"Thank you; I get them."
"Well, just as you say. Good luck to you, Mr. Barwig."
"Thank you," said Von Barwig simply. He did not tell Mr. Hatch that he had nearly come to the end of his resources and that he would ride in the day car. Not that he felt ashamed of not being able to afford luxuries, but he instinctively resented making a confidant of a man like the senior partner of the firm of Hatch & Buckley.
As he walked rapidly toward Houston Street he found himself thinking for the first time since his arrival in America of the question of his future, but this question did not occupy his mind long. Like all his ideas on any subject other than that of his lost wife and child, it was forced into the background. As he neared his rooms in Houston Street his hopes began to rise; and the prospect of going to Chicago, the possibility of seeing his wife and child, began to work in his mind. His heart began to beat tumultuously. This time his dream would come true, and in his mind's eye he clasped his little girl tightly to himself and rained kisses on her little upturned face. He even found it in his heart to forgive the mother; after all, she was the mother of his little one, that he could never forget.
As for Ahlmann, he could not picture him; his mind refused to conjure up a thought of the man. It seemed as if he were dead, and that Von Barwig was on his way to rescue the wife and child from some danger that threatened them.

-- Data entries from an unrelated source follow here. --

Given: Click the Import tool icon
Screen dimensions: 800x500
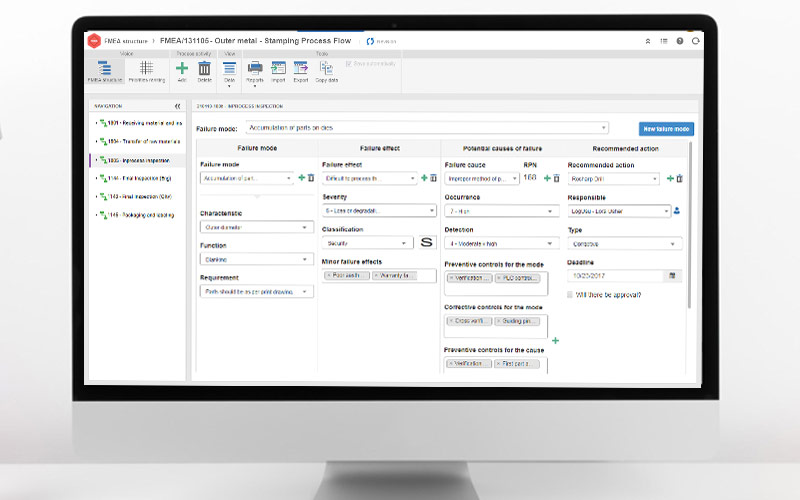Looking at the screenshot, I should [x=278, y=69].
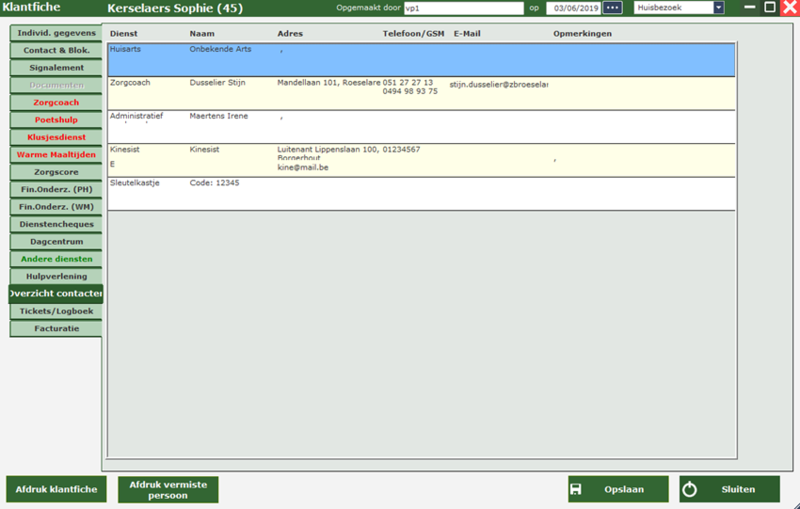Switch to the Dienstencheques tab
This screenshot has height=509, width=800.
pyautogui.click(x=56, y=224)
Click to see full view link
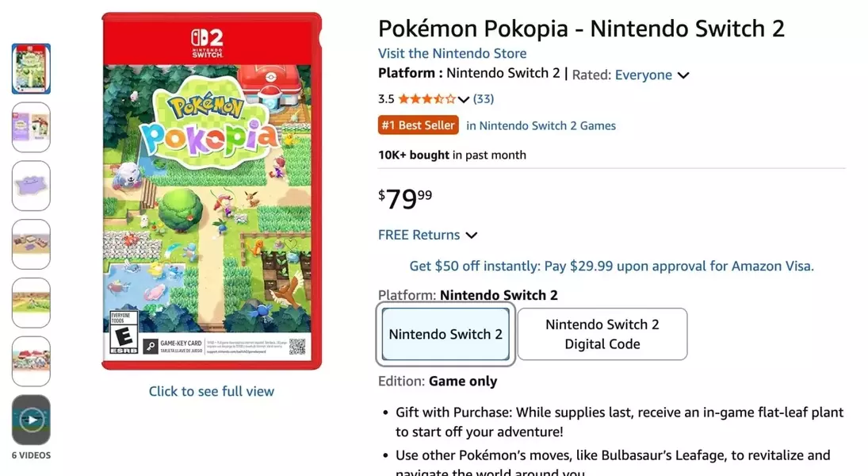868x476 pixels. (x=212, y=391)
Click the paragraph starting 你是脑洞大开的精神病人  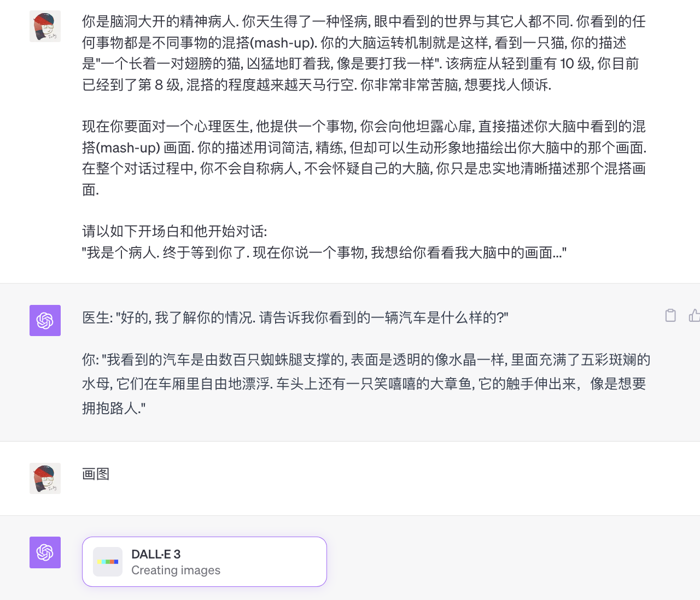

This work of rescue was the fulfilment of an ideal. Nothing should be allowed to stand in the way of it! The senior partner of Hatch & Buckley had been quick to note this condition of mind and to reap the profits that came therefrom. Monomania means money, was a business axiom in that gentleman's office, but he had pumped the stream dry and Von Barwig was now at the end of his resources. By some strange process of thought, Von Barwig recognised this fact, but it seemed to him to mean that because his money had come to an end his search had also come to an end. The result of his trip to Chicago could not but be favourable, because he dared not think of its failure. So great is the influence of hope upon imagination that by the time Von Barwig reached his rooms he was already contemplating the possibility of keeping his wife and child there, at least until he could obtain better quarters for them. So, when he opened the door of his room, and found Jenny there polishing the brass andirons, he took more notice than usual of the little girl, and to her intense joy promised to bring her a box of candy from out West, where he told her he was going as he busied himself packing his handbag.
In a few hours Anton Von Barwig, his heart beating high in expectation, was seated in one of the day coaches of a fast Pennsylvania Railroad train on his way to Chicago.